Fig. 1: The CAR platform and its neuroscientific applications. | Nature Methods

Fig. 1: The CAR platform and its neuroscientific applications.

From: Collaborative augmented reconstruction of 3D neuron morphology in mouse and human brains

Fig. 1

a, The framework of the CAR platform. CAR has a cloud-based architecture and supports diverse types of clients, including workstations, virtual reality (VR) tools, game consoles and mobile apps. CAR is built upon a comprehensive collaboration mechanism, provides management (mgmt.) for data, tasks and users and is boosted by AI capabilities.

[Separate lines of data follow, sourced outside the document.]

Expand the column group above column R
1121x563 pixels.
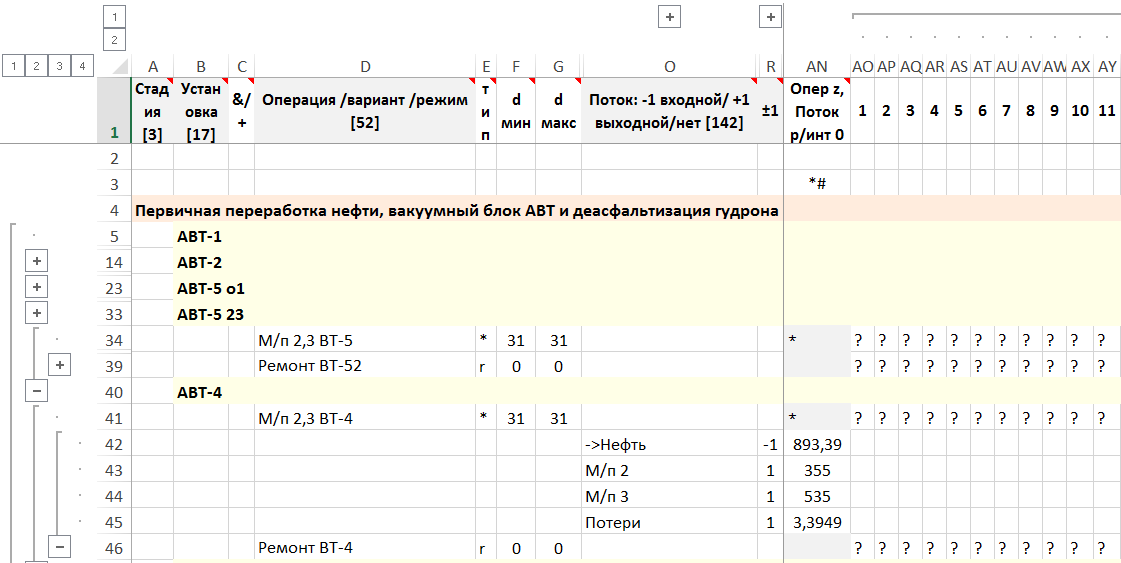pyautogui.click(x=770, y=17)
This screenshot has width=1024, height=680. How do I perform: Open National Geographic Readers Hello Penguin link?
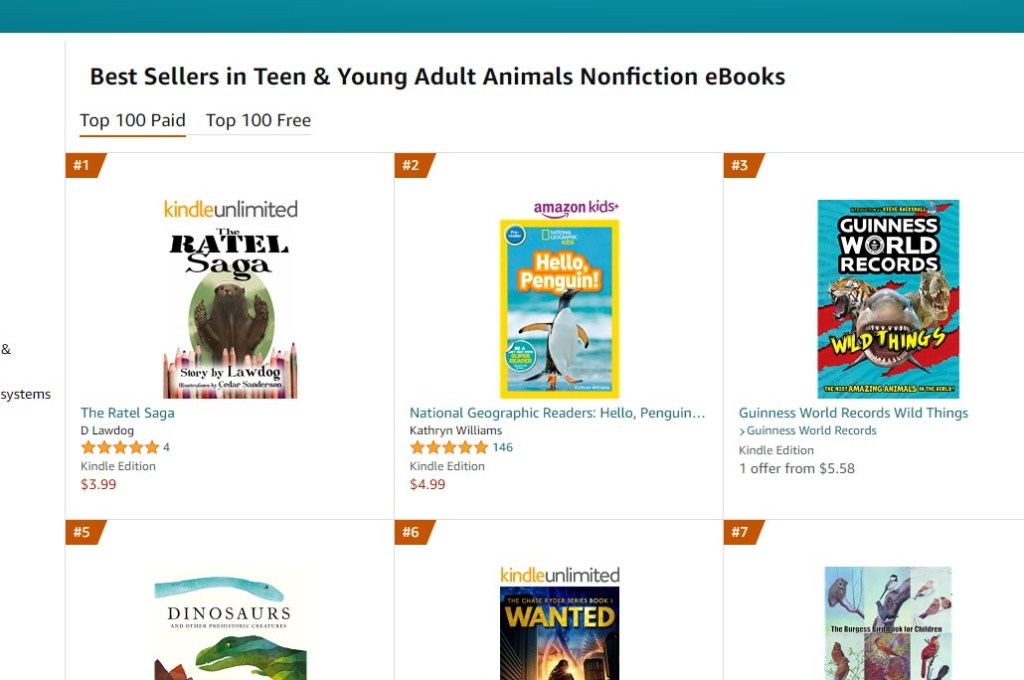click(557, 413)
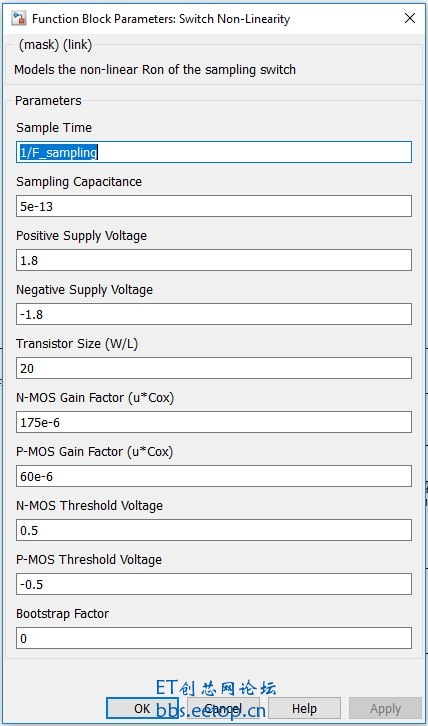Click the (mask) (link) header text

pos(55,45)
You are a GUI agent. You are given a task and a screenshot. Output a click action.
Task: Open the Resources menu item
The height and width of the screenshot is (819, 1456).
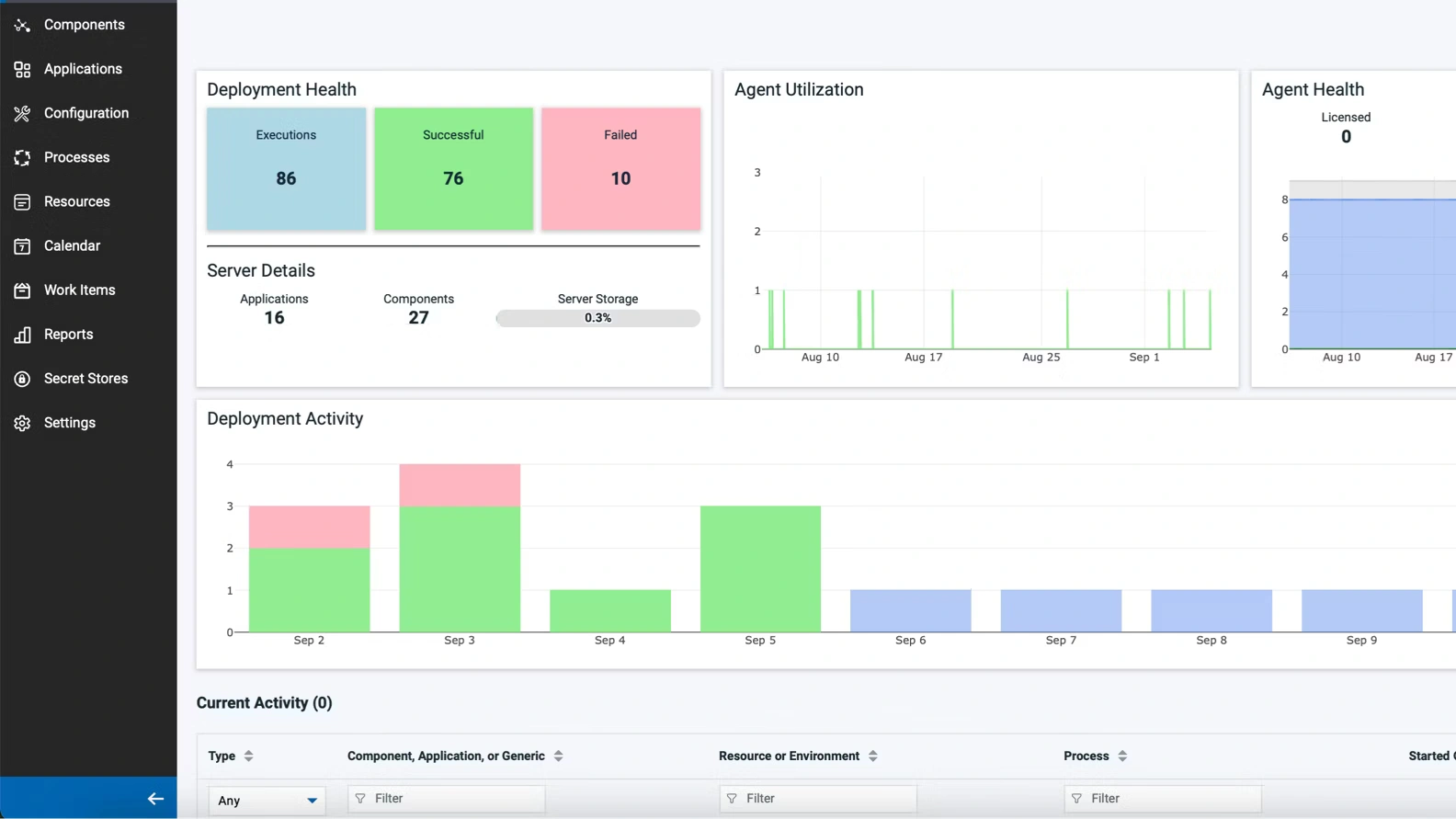click(x=76, y=201)
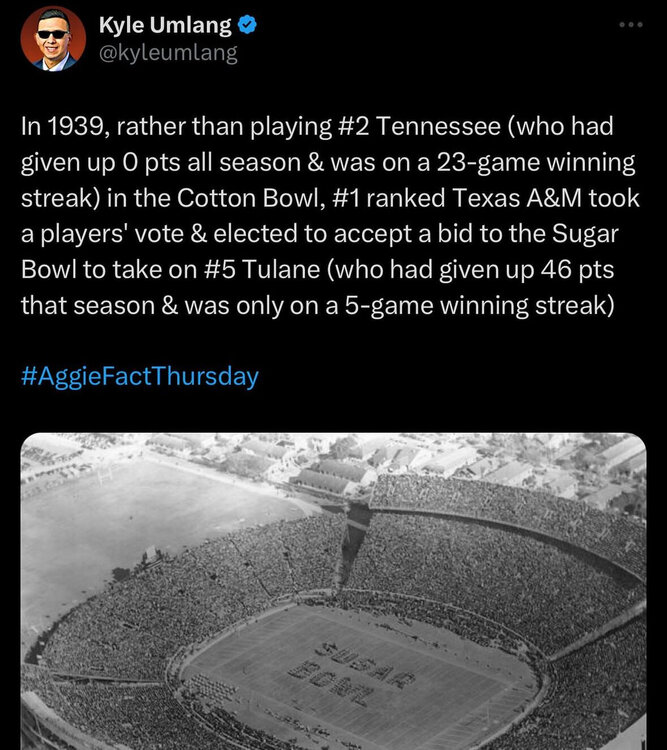
Task: Open the #AggieFactThursday hashtag
Action: pyautogui.click(x=139, y=376)
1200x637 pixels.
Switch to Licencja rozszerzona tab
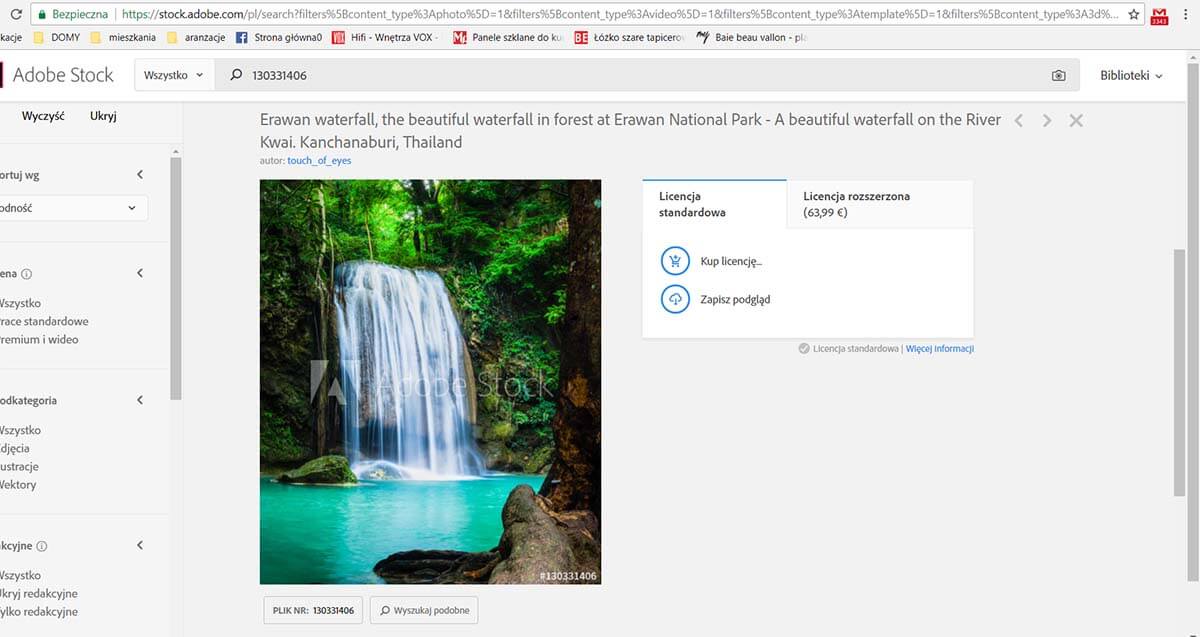(879, 204)
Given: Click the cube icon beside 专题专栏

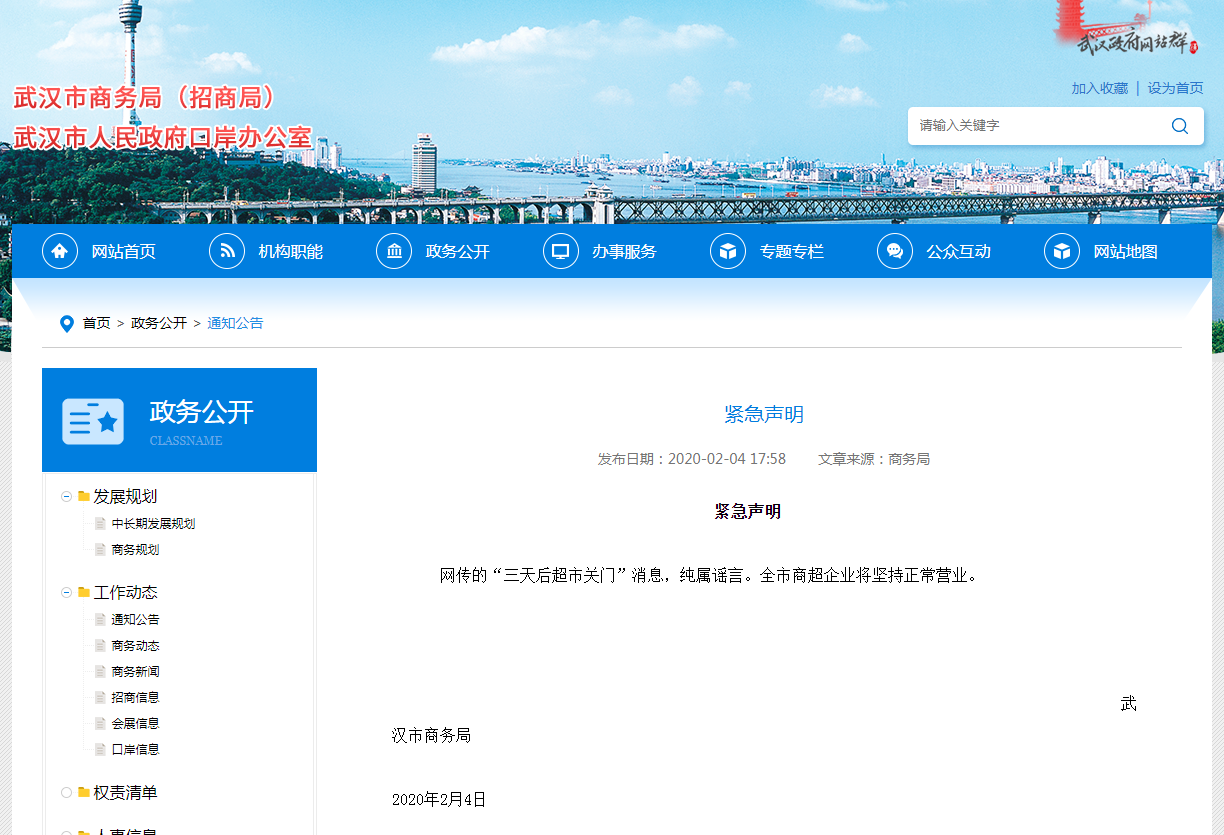Looking at the screenshot, I should [x=728, y=251].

The system is focused on mouse and human brain data. b, Left, typical morphometric tasks performed using CAR at different reconstruction levels from centimeter to micrometer scales, for example, brain region location tagging, complete neuron reconstruction (WS–VR, neurites annotated by workstation (WS) and validated by VR; WS–WS, VR–WS, VR–VR, similar meanings; check mode, neurites that are reconstructed yet validated), neurite tracing, soma annotation, bouton detection and proofreading. Right, example CAR clients are showcased, including CAR-VR, CAR-Mobile, CAR-Game (also called BrainKiller, unpublished work) and CAR-WS. c, The performance of the CAR server under concurrent scenarios. In CAR, the annotation operations were synchronized among the server and the users using network messages. We modeled situations where many collaborating users (ranging from ten to 100) were sending a burst number of messages. The heatmap shows the average processing time at the CAR server for each message. The y axis indicates the number of messages sent per user, while the x axis represents the number of users engaged in concurrent tasks.